• Required task 1
In the management article, translate the sentence "I love best practices, but sometimes, even best practices become outdated." into Spanish.

Photo by Harshal Desai

This article was based on episode 053 of The Modern Manager podcast. To hear this episode, and many more like it, you can subscribe to The Modern Manager Podcast on iTunes, Google Play, Spotify, and Stitcher.

I love best practices, but sometimes, even best practices become outdated.

In episode 53 of the Modern Manager, I speak with Aaron Dignan about modern management practices–the origins and the future. As the Founder of ​The Ready​—a global organizational transformation and coaching practice—he helps companies large and small adopt new forms of self-organization and dynamic teaming.

For the past ten years, Aaron has studied organizations and teams with a new way of working that prioritizes adaptivity and autonomy over efficiency and control. Aaron contends that teams everywhere need to join them in the future of work.


For decades, the ideal organization was an efficient one. Based on years of perfecting the work on factory floors, management gurus developed best practices that enabled efficient high quality, low variability production. In this context, it is the job of the manager to think, to review, and to decide, and the job of everyone else to execute.

(Some records)
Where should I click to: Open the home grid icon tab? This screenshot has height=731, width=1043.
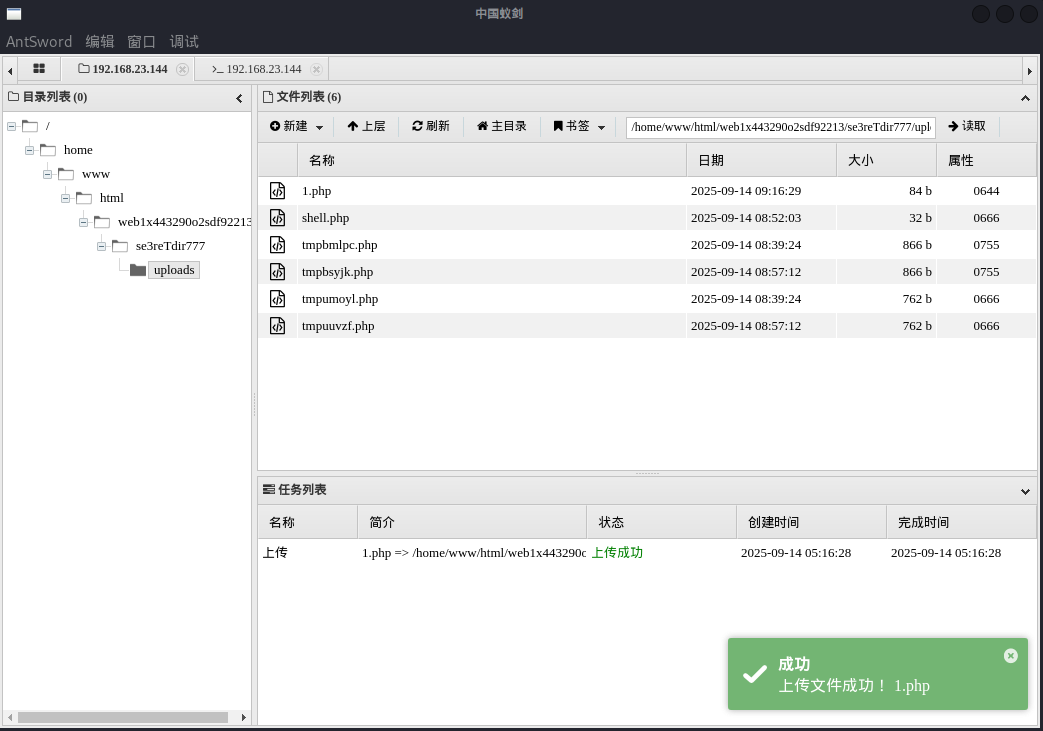click(39, 69)
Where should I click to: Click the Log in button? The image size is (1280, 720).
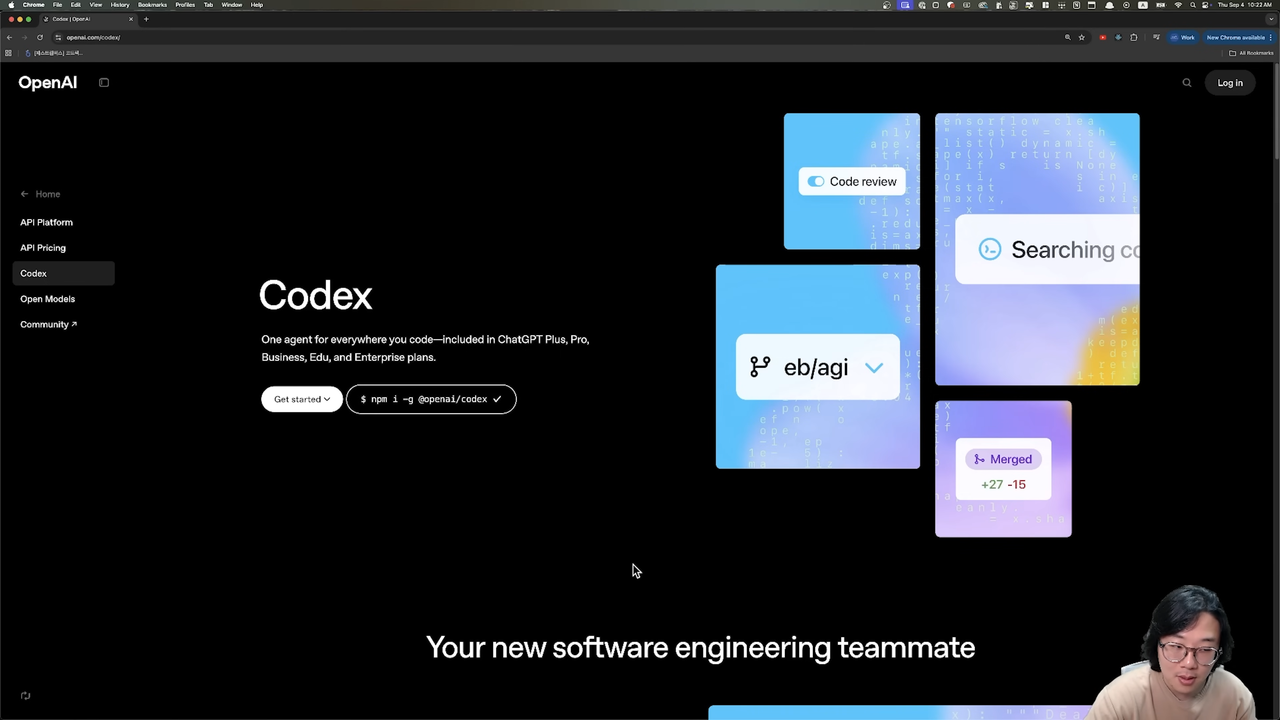[x=1229, y=83]
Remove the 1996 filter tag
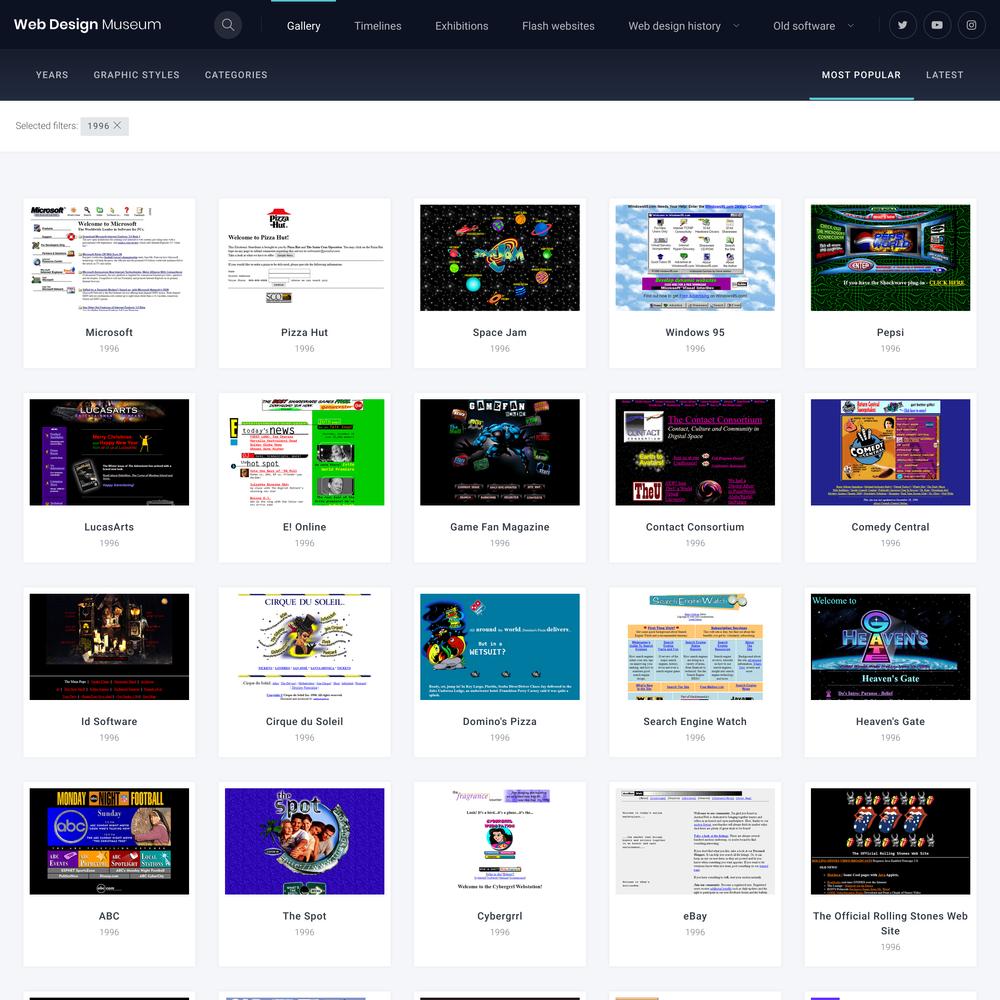The width and height of the screenshot is (1000, 1000). [x=117, y=126]
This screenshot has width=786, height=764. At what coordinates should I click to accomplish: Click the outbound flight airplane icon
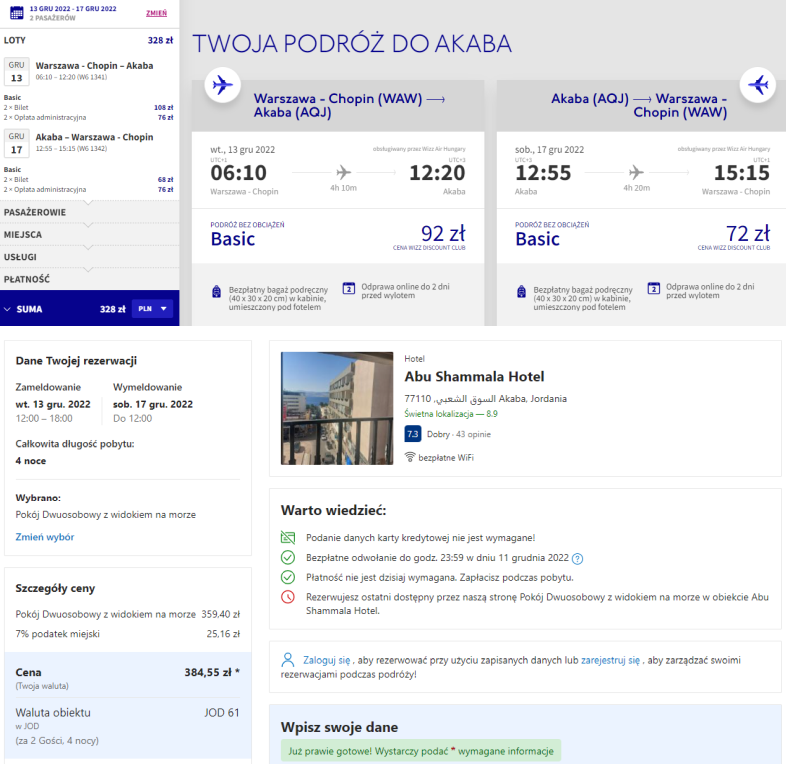click(x=222, y=85)
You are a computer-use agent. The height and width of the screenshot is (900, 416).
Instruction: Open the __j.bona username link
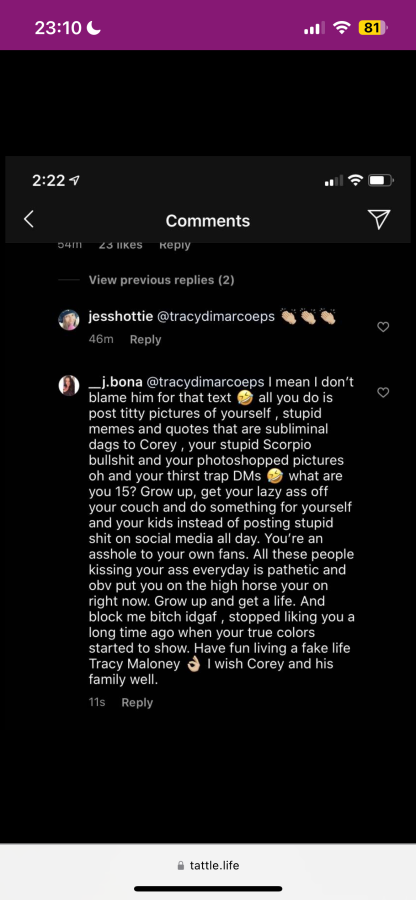(115, 382)
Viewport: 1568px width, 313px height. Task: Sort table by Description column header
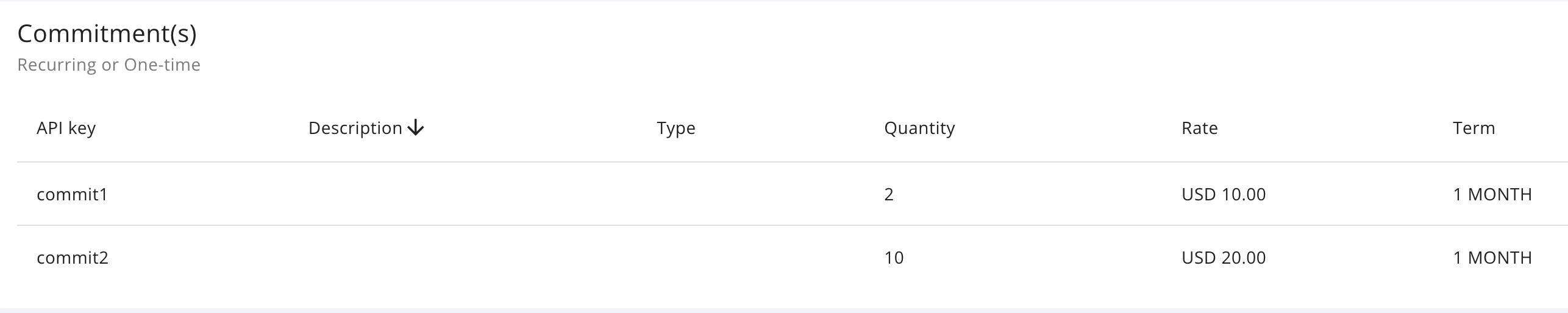click(x=355, y=128)
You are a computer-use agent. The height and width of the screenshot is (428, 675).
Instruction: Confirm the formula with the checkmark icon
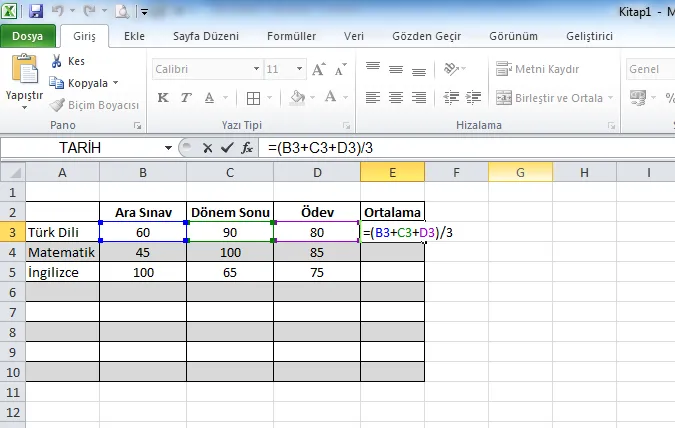[x=227, y=147]
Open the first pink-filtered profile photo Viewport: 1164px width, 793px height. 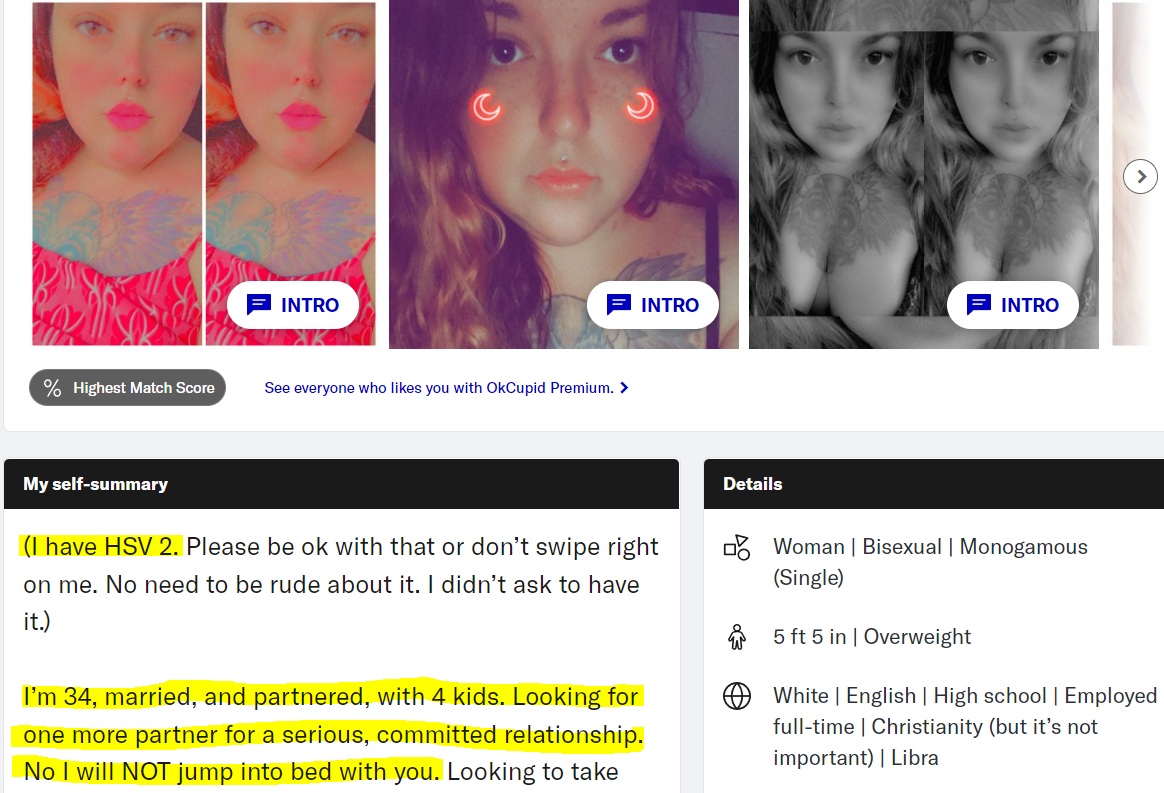tap(203, 174)
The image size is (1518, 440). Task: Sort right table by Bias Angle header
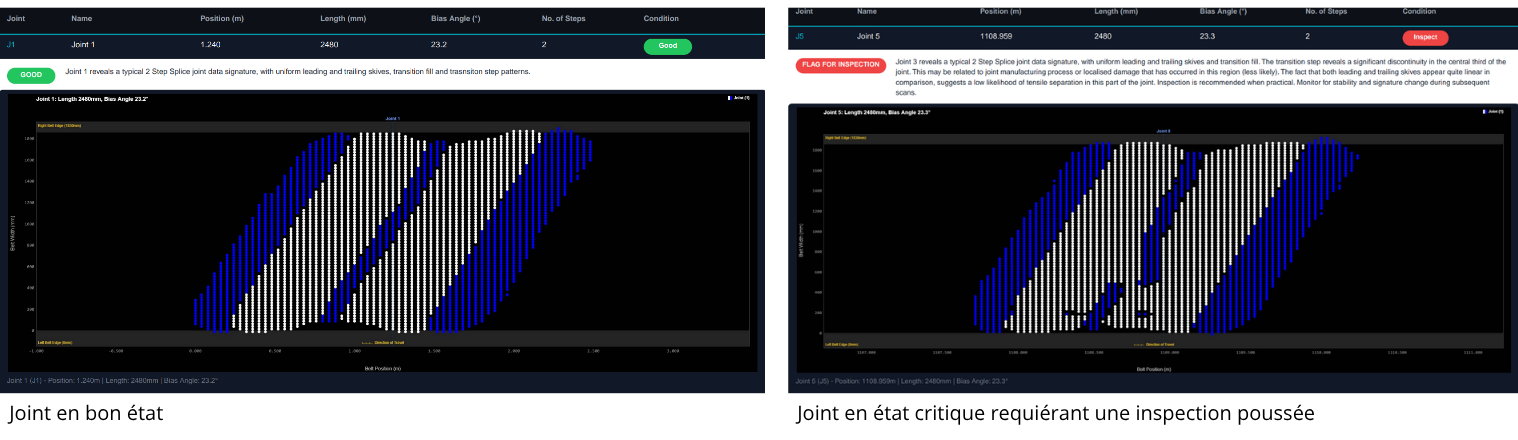pyautogui.click(x=1223, y=11)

• Required task 2
Quote the records word for word, starting at the beginning of the records and continuing through the line that contains "click(x=222, y=85)", with the pictures left out.

• Exercise result 1
Me encantan las mejores prácticas, pero a veces incluso las mejores prácticas quedan obsoletas.

• Exercise result 2
Where should I click to: Open the home grid icon tab? This screenshot has height=731, width=1043.
click(39, 69)
Where should I click to: Click the Log in button? The image size is (1280, 720).
[x=1229, y=83]
Remove the 1996 filter tag
The width and height of the screenshot is (1000, 1000). [x=117, y=126]
This screenshot has width=786, height=764. At what coordinates should I click to accomplish: Click the outbound flight airplane icon
click(x=222, y=85)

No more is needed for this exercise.